• **Task item**
Each line from the opening of the records that follow to the line with "Available for iPhones and iPads (1000, 1902)" needs to be written out exactly. Add nothing.

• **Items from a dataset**

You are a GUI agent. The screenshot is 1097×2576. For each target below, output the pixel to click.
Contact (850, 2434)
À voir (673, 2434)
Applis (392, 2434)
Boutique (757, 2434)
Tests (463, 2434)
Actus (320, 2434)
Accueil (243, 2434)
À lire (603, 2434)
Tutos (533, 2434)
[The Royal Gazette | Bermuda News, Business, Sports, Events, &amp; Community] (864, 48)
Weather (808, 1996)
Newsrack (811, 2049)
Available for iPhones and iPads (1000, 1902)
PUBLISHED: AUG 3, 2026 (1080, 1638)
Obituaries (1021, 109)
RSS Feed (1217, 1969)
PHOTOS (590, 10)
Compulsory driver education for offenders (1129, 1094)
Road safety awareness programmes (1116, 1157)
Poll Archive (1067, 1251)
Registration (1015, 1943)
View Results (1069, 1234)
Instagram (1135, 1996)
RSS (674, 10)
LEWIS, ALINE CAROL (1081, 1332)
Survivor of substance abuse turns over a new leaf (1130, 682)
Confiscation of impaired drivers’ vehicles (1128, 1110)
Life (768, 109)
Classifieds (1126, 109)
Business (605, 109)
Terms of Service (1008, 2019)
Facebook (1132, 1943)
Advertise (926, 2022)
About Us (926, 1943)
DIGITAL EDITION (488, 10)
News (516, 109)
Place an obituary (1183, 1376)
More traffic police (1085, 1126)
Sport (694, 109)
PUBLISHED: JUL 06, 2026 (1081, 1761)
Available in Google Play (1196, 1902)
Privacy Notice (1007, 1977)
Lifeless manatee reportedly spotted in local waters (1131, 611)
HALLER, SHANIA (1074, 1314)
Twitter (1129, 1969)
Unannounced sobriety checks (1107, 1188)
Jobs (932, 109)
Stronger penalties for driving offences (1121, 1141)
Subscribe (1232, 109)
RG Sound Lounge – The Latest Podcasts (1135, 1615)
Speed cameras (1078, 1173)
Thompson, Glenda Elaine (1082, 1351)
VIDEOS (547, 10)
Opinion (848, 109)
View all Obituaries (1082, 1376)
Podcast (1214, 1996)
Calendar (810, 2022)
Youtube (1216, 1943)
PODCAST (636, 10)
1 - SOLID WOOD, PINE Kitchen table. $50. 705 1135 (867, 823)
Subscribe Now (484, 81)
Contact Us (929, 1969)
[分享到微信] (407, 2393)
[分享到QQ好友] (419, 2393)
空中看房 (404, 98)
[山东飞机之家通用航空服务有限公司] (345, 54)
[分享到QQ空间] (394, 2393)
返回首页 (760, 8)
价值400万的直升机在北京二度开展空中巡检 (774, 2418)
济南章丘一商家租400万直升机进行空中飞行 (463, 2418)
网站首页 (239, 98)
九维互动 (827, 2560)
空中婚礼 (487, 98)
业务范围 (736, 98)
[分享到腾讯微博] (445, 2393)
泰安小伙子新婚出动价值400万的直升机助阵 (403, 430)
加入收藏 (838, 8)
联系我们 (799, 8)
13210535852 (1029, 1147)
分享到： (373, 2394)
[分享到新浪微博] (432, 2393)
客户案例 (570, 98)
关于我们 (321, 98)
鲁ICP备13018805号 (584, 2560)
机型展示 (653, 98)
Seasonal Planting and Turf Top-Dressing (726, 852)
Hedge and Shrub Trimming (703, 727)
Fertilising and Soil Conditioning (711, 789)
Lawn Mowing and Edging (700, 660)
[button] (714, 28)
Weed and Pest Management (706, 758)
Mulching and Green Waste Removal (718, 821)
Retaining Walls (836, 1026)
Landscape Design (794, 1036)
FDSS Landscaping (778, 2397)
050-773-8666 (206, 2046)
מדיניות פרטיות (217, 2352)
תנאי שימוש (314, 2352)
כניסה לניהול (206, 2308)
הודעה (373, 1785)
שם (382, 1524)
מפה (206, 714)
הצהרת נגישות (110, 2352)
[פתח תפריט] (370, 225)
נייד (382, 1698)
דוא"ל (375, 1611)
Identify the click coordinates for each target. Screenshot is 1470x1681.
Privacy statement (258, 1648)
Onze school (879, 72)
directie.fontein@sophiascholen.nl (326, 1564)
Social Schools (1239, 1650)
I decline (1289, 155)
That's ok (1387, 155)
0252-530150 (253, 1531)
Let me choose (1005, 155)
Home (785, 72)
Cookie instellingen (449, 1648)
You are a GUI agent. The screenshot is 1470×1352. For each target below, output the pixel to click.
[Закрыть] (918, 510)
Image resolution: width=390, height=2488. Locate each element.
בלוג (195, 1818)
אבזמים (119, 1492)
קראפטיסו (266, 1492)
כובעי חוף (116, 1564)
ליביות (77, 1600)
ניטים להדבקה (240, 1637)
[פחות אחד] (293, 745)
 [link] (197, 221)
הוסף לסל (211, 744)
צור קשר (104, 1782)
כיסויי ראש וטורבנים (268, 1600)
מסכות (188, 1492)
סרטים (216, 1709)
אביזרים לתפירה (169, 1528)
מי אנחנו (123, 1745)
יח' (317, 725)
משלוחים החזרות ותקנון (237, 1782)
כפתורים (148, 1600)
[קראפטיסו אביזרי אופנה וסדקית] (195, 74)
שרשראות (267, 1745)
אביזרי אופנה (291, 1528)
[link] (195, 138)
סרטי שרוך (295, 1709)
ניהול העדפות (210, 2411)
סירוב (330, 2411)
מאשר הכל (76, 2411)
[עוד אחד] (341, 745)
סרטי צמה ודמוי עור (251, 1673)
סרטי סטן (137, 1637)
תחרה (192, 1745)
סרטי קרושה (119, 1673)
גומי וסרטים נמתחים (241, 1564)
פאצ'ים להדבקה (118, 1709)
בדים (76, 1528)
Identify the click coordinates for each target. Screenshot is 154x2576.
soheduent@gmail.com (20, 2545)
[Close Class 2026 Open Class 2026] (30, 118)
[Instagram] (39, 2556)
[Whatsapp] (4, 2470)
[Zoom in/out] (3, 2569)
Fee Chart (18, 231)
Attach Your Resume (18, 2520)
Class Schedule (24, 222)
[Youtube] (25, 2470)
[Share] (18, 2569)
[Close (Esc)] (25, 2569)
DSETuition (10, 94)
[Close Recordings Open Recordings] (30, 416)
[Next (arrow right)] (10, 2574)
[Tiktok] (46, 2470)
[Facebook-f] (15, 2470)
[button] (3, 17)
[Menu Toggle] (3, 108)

• **Output for this exercise**
You are a GUI agent. The screenshot is 1097×2576. For each target below, output the pixel to click.
Contact (850, 2434)
À voir (673, 2434)
Applis (392, 2434)
Boutique (757, 2434)
Tests (463, 2434)
Actus (320, 2434)
Accueil (243, 2434)
À lire (603, 2434)
Tutos (533, 2434)
[The Royal Gazette | Bermuda News, Business, Sports, Events, &amp; Community] (864, 48)
Weather (808, 1996)
Newsrack (811, 2049)
Available for iPhones and iPads (1000, 1902)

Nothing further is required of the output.